Dans ce contexte, on nous sert à nouveau du « Te Autaeaera’a » et on entend déjà le Gouvernement inviter à la négociation de la deuxième phase du projet sur le mêmes bases :

Augmentation des salaires, baisse des cotisations et le tout équilibré par des impôts nouveaux.

On sent déjà le cercle vicieux, la fuite en avant.

D’ailleurs, puisque c’est la suite du même projet, vous avez sans doute déjà préparé une autre Loi de Pays identique à celle qui nous est présenté avec retard aujourd’hui pour augmenter encore une fois unilatéralement les salaires ? De combien ? Quand ?

Le système de prime instauré n’est par ailleurs absolument pas juste au plan social.

Selon nous, donner 6000 F à tous les salariés, quel que soit leur revenu n’est pas équitable.

6000 F pour le salarié au SMIG, ce n’est pas pareil que 6.000 F pour le salarié qui est au plafond des cotisations CPS ou 6.000 F pour les patrons salariés de compagnies aériennes locales.

Donner la même prime à un smigard et à un salarié qui touche un million par mois ne correspond à aucune logique et n’est fondé sur aucune équité sociale.

L’uniformité en la matière n’a pas de sens.

Au plan général, cette mesure n’est pas non plus équitable et socialement juste.

En effet, vous avez privilégié les salariés en oubliant totalement les patentés, les agriculteurs et les pêcheurs dont certains disposent de revenus très bas.

Enfin, l’intervention des pouvoirs publics dans la fixation générale des salaires des employés en dehors des cadres normaux du dialogue social et de la concertation est évidemment de nature à porter atteinte à la confiance des entreprises et des investisseurs.

Cette pratique relève du dirigisme économique. Ce modèle économique n’est clairement pas celui de RAUTAHI.

Il ne faut pas se leurrer, l’économie dirigée n’a pas d’avenir en Polynésie française.

Et pendant ce temps là, entre des mesures économiques prises unilatéralement et une rue qui gronde contre la vie chère, le Gouvernement multiplie les dépenses inutiles aux frais des contribuables.

Il se déplace à 1 Président, 10 ministres, deux représentants de l’Assemblée de la Polynésie française et « de nombreux invités du Président » pour inaugurer UN poteau vini à Anaa.

Et pendant ce temps, le Gouvernement atteint 19 membres (18 ministres et 1 Président).

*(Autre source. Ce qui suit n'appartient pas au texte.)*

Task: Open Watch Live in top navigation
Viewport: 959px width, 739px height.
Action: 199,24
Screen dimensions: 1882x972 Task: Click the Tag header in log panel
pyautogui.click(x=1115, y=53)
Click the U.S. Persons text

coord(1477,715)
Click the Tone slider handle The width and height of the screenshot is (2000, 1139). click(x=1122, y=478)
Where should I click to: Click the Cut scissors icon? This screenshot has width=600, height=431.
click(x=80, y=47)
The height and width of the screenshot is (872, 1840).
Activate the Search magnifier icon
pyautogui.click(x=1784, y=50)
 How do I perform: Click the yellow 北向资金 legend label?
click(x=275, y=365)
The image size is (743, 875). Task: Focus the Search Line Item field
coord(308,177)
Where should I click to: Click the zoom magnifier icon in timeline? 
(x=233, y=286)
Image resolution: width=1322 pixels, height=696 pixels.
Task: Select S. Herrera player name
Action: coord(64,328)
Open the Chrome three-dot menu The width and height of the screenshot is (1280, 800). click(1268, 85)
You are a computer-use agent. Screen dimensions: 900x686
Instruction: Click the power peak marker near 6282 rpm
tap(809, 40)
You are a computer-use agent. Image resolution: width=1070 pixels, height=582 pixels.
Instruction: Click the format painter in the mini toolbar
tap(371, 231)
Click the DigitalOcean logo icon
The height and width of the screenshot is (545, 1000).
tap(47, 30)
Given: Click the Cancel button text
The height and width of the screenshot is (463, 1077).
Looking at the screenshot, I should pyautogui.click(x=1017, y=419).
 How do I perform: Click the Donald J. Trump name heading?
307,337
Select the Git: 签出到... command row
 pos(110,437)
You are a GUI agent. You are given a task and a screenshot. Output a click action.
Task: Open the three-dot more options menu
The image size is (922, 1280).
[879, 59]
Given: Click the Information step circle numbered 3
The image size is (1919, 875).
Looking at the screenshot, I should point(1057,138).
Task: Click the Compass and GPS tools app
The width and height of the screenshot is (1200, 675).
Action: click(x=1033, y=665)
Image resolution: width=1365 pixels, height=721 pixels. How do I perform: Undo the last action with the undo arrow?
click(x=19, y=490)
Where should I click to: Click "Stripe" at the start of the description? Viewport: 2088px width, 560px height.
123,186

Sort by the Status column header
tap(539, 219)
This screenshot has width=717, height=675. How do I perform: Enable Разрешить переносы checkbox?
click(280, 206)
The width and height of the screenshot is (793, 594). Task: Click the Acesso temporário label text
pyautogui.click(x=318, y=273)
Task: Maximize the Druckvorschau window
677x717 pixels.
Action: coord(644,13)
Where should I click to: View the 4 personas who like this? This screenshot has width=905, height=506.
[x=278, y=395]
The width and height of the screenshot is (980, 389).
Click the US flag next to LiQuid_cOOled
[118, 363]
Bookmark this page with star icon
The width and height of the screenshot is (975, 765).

Celui-là même qui crier à la gabegie et au gaspillage et se vantait de pouvoir gouverner avec 10 ministres maximum bat tous les records.

Quelle désillusion !

Beaucoup aimeraient avoir un bilan coût/compétence de vos ministères ?

Au total, la manière dont vous traitez la population, la manière dont vous abordez les problèmes et les solutions que vous proposez sont injustes, inadaptées et incohérentes.

C’est votre nouveau mode de gouvernance qui est contestable et, par certains côtés, véritablement scandaleux.

Aussi, nous ne la soutiendrons pas, notamment lorsqu’elle prend la forme du présent projet de Loi de Pays.